All respondents (100%) reported that the volunteer made them feel less judged and more understood as Muslim patients. 60% of respondents reported improved communication with healthcare providers, and 40% indicated that the visits enhanced their decision-making regarding treatment. All participants rated spirituality or religion as extremely important in their lives (mean = 10.0 ± 0.0).
Discussion
This pilot study demonstrates that faith-specific spiritual companionship has the potential to meaningfully enhance the inpatient experience for Muslim patients—a conclusion that can perhaps hold true for other religious and spiritual minority groups. Even within a small cohort, patients reported profound improvements across emotional, spiritual, and interpersonal domains after volunteer visits. The observed rise in perceived fulfillment of spiritual needs—from 4.0 to 10.0—underscores the gap in standard hospital care and the potential of structured spiritual visitation programs to assist existing chaplaincy departments in closing it.
These findings align with prior literature indicating that spiritually tailored care supports coping, fosters meaning, and promotes holistic well-being (Balboni et al., 2017; Puchalski et al., 2014).
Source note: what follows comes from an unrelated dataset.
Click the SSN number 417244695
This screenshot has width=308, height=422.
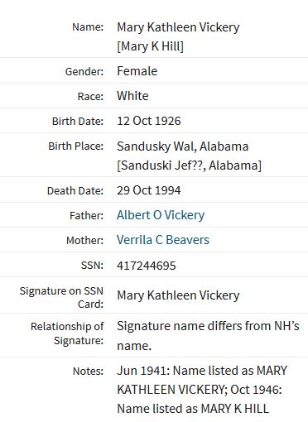point(147,266)
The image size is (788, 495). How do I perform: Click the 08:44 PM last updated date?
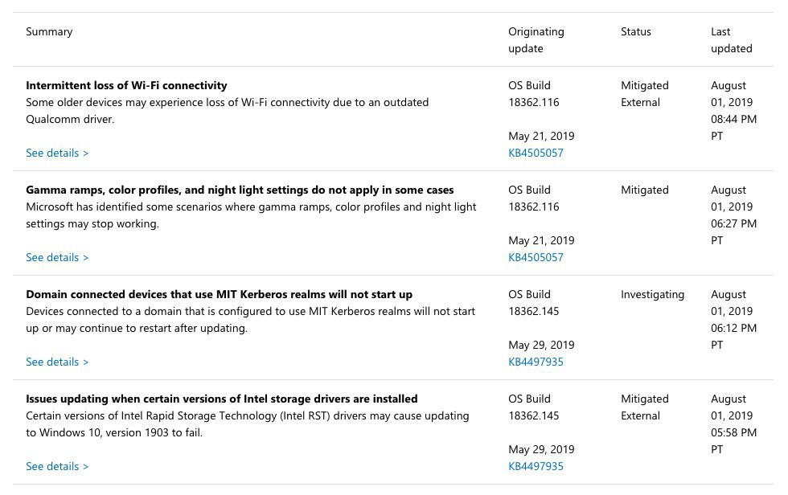tap(733, 119)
Anees appears to extend this evidence to a faith-specific context, highlighting the importance of culturally congruent care models in a diverse patient population. The 100% endorsement of “feeling less judged” further suggests that culturally matched companionship may mitigate experiences of marginalization often reported by Muslim patients.
In summary, the Anees program represents a promising model for integrating faith-sensitive spiritual care into hospital practice. Faith-specific, volunteer-led programs like Anees should be implemented alongside existing chaplaincy services to ensure that minority faith groups receive equitable, culturally attuned spiritual care within hospital systems. By centering the voices and experiences of Muslim patients, it advances the pursuit of equity, compassion, and whole person healing in modern medicine.